The decorations, when present, are always on the upper side, which is
more convex than the lower, or side on which it is intended the vessel
shall lie when not in use. In the ornamented white ware the lower
portion is usually red or brown.

As all these clay fabrics are the work of North American Indians, it is
scarcely necessary for me to say that they are unglazed, a
characteristic, so far as I am aware, of all aboriginal pottery.

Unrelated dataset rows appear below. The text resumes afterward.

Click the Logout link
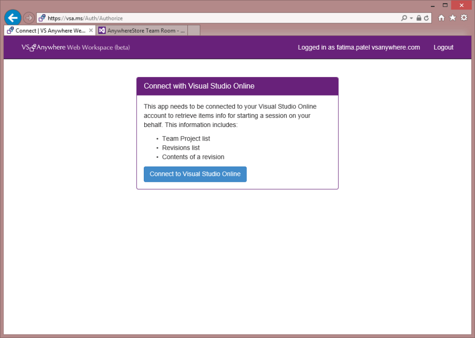This screenshot has width=475, height=338. pyautogui.click(x=443, y=47)
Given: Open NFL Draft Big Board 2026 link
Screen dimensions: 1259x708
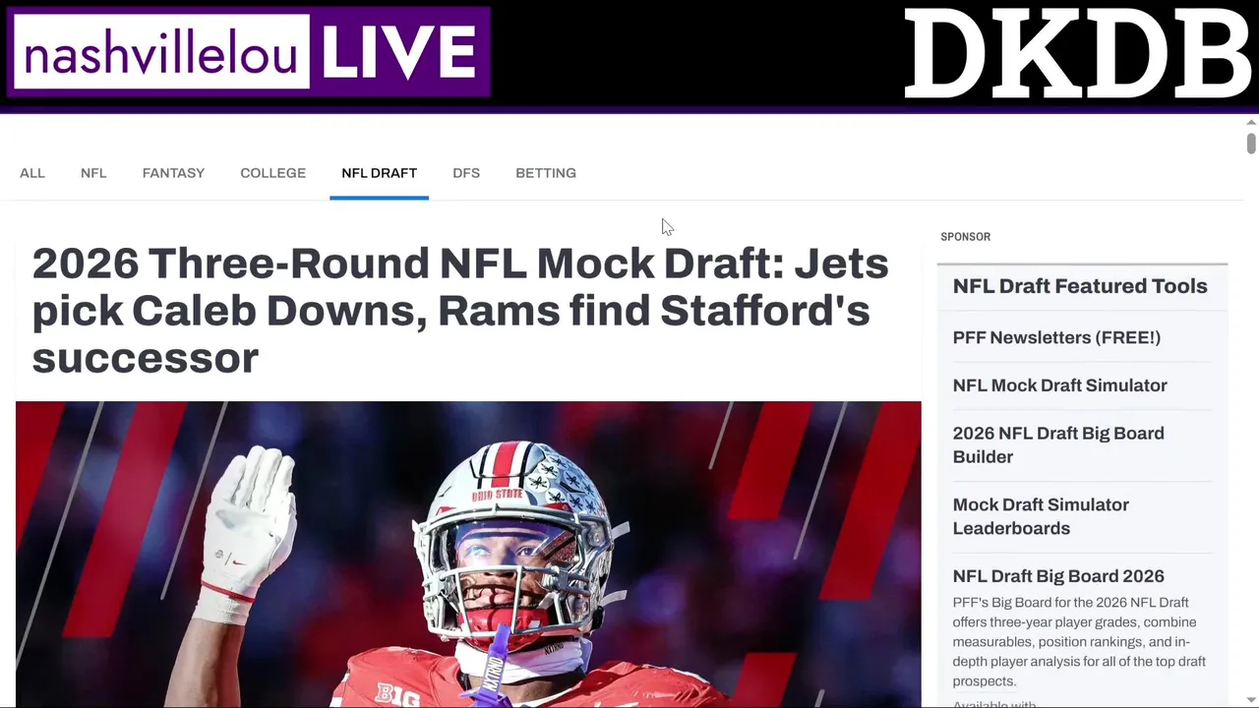Looking at the screenshot, I should click(x=1058, y=576).
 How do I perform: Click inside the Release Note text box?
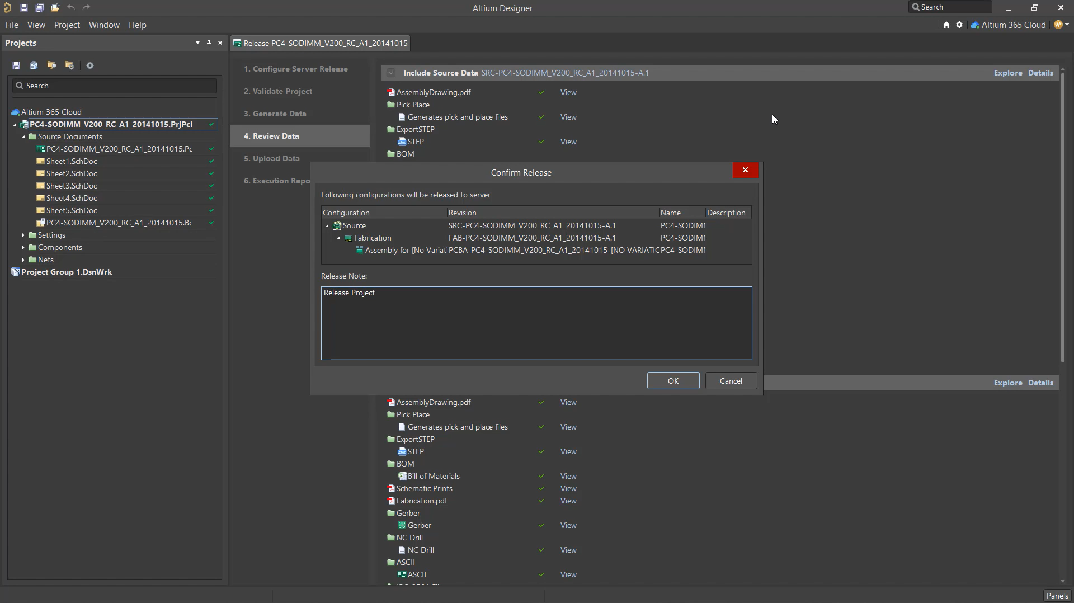pyautogui.click(x=536, y=323)
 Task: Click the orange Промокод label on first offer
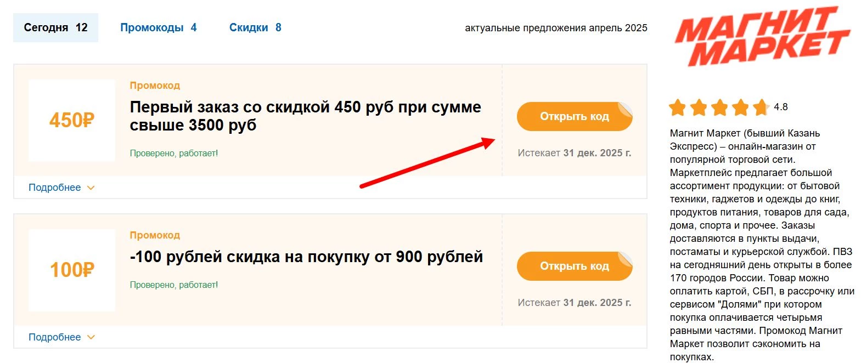tap(154, 85)
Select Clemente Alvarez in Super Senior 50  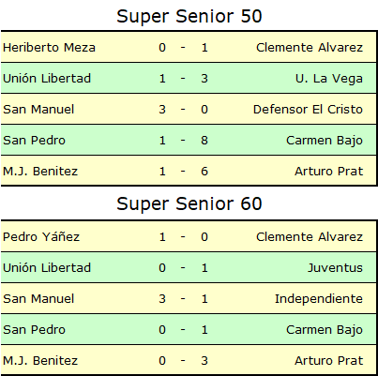(x=310, y=48)
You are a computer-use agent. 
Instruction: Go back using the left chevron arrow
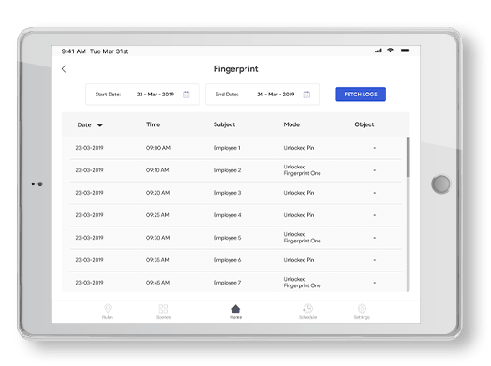tap(64, 69)
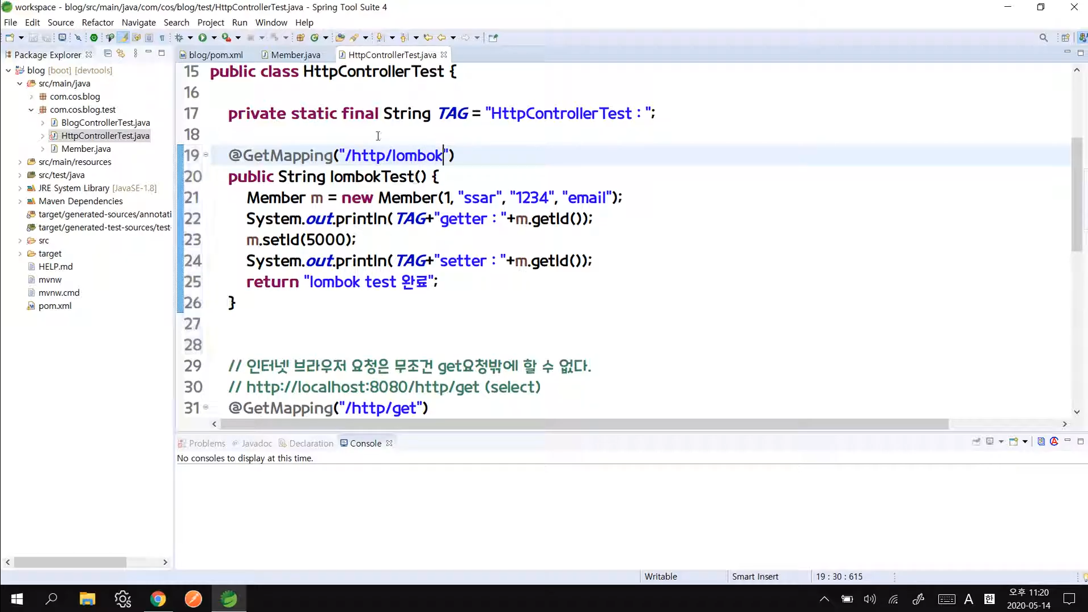Toggle Link with Editor in Package Explorer

point(121,53)
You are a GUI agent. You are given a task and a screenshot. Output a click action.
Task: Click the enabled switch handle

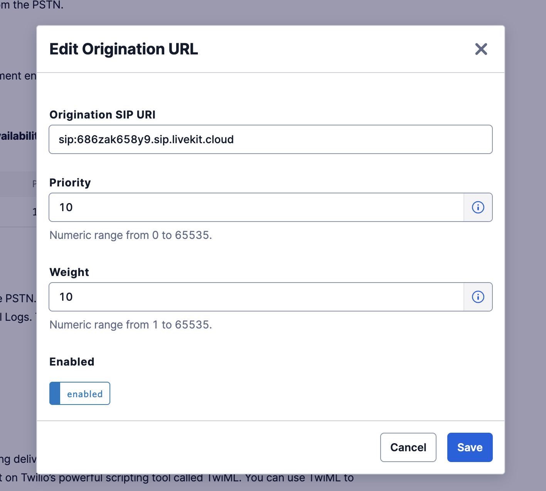(56, 393)
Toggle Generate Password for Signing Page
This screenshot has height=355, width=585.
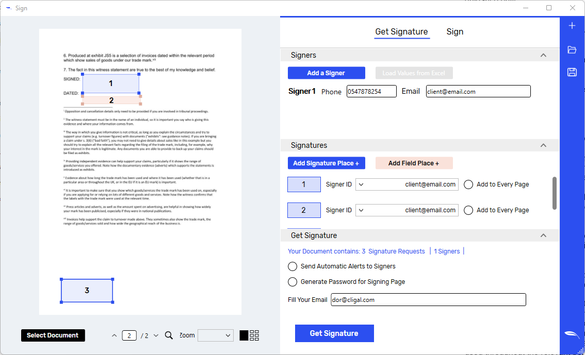click(x=293, y=282)
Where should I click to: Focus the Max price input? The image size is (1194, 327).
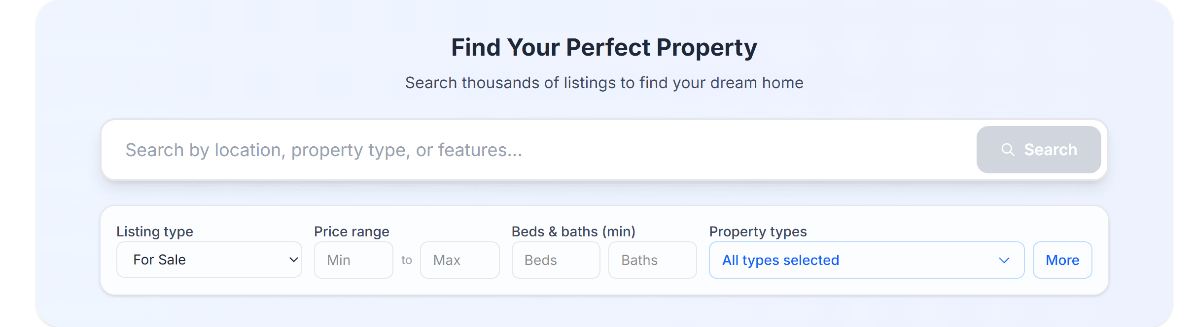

Some of the specimens, especially of the black ware, show a smooth
finish, and may perhaps, without violence to the term, be classed as
lustrous. This is not the effect of a varnish or partial glazing, but is
a polish, produced generally, if not always, by rubbing with a polishing
stone.

Although, as a rule, the paste of which the ware is made is
comparatively free from foreign matter, yet many pieces, especially of
the decorated ware, when broken, show little whitish or ash-colored
specks. These, when found in aboriginal pottery east of the Mississippi,
have, I believe, been without question considered as fragments or
particles of shell broken up and mixed with the paste. This may be
correct in reference to the pottery found east of and in the Mississippi
Valley, but this whitish and grayish matter in the pottery of the
Indians of New Mexico and Arizona is in most cases pulverized pottery,
which is crushed and mixed with the paste. Black lava is sometimes
crushed and used in the same manner.